··· Extract ···

While the QT interval is generally short, the QT interval alone cannot be used to distinguish the patient with short QT syndrome from a normal patient (similar to long QT syndrome).[15] In general though, if the QTc is < 330 msec in a male, and <340 msec in a female, then short QT syndrome can be diagnosed even in the absence of symptoms as these QT intervals are much shorter than in the rest of the population. On the other hand, if the QTc is moderately shortened to < 360 msec in a male or < 370 msec in a female, the short QT syndrome should only be diagnosed in the presence of symptoms or a family history according to the guidelines above. [14][13]

SQTS 1,2,3

The QTc is usually < 300-320 msec.[4][5][6]

SQTS 4,5,6

The QTc is usually just under 360 msec [16]

Variability of the QT Interval with Heart Rate

The short QT interval does not vary significantly with the heart rate. Normally the QT will become longer at slow heart rates and this does not occur among patients with short QT syndrome. The Bazett formula may overcorrect (i.e. shorten) the QT interval in the patient with bradycardia, and it is therefore important to use treadmill testing to increase the heart rate and confirm the absence of QT interval variation.[17]

Other ECG findings:

  • There is a high prevalence of early depolarization patterns on SQTS.[8]
  • QRS complex is followed by T wave without any ST segment.[9]
  • Prominent U wave separated by isoelectric T-U segment.[9]
  • Longer Tpeak - Tend interval.[9]
  • Prolongation of the QT interval at slower heart rates is suppressed, remaining below the lower limit.[9]
  • Depressed PQ segment commonly observed in the inferior and anterior leads.[9]
  • In a very limited number of patients it has been observed that early repolarization (which is present in 65% of patients with SQTS) and a longer T wave peak to T wave end period is associated with the occurrence of arrhythmic events.[18]

70% of patients with short QT have a history of either paroxysmal atrial fibrillation or permanent atrial fibrillation, and atrial fibrillation is the first sign of short QT syndrome in 50% of patients. In young patients with lone atrial fibrillation, the patient should be screened for short QT syndrome.

Electrophysiologic Studies

Among patients with SQTS, the atrial and ventricular refractory periods are shortened (ranging from 120 to 180 ms). Ventricular fibrillation can be induced on programmed stimulation in 90% of patients with short QT syndrome. Despite the high rate of VF inducibility, the risk of sudden death in an individual patient is difficult to predict given the genetic and clinical heterogeneity of short QT syndrome and the limited number of patients with short follow-up to date. The limitations of electrophysiologic testing are highlighted by a study of Giustetto et al in which the sensitivity of electrophysiologic testing in relation to the clinical occurrence of ventricular fibrillation was only 50% (3 of 6 cases)[19]. Importantly, lack of inducibility does not exclude a future episode of ventricular fibrillation[20]. Thus, the role of electrophysiologic testing in risk stratification of the patient with SQTS is not clear at present.

··· Material supplied ···

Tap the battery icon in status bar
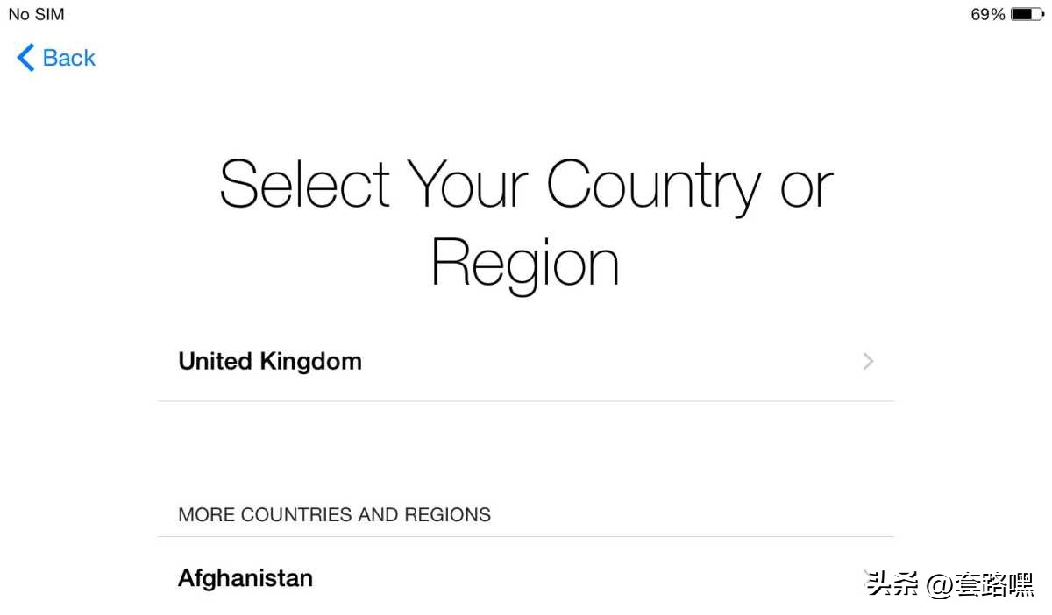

···
··· Material supplied ···

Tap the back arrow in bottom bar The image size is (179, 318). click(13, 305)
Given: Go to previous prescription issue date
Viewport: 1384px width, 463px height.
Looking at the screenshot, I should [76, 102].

···

To do:
A – Update the short QT syndrome text starting at "70% of patients" and ending at "for short QT syndrome.", changing "atrial fibrillation" to "AF" throughout.
B – In the first paragraph of the short QT syndrome text, list every QTc cutoff value given for diagnosis, with the sex each one applies to.
Work only from the short QT syndrome text; ignore the data.

Responses by item number:
A –
70% of patients with short QT have a history of either paroxysmal AF or permanent AF, and AF is the first sign of short QT syndrome in 50% of patients. In young patients with lone AF, the patient should be screened for short QT syndrome.

B –
- < 330 msec (male)
- < 340 msec (female)
- < 360 msec (male)
- < 370 msec (female)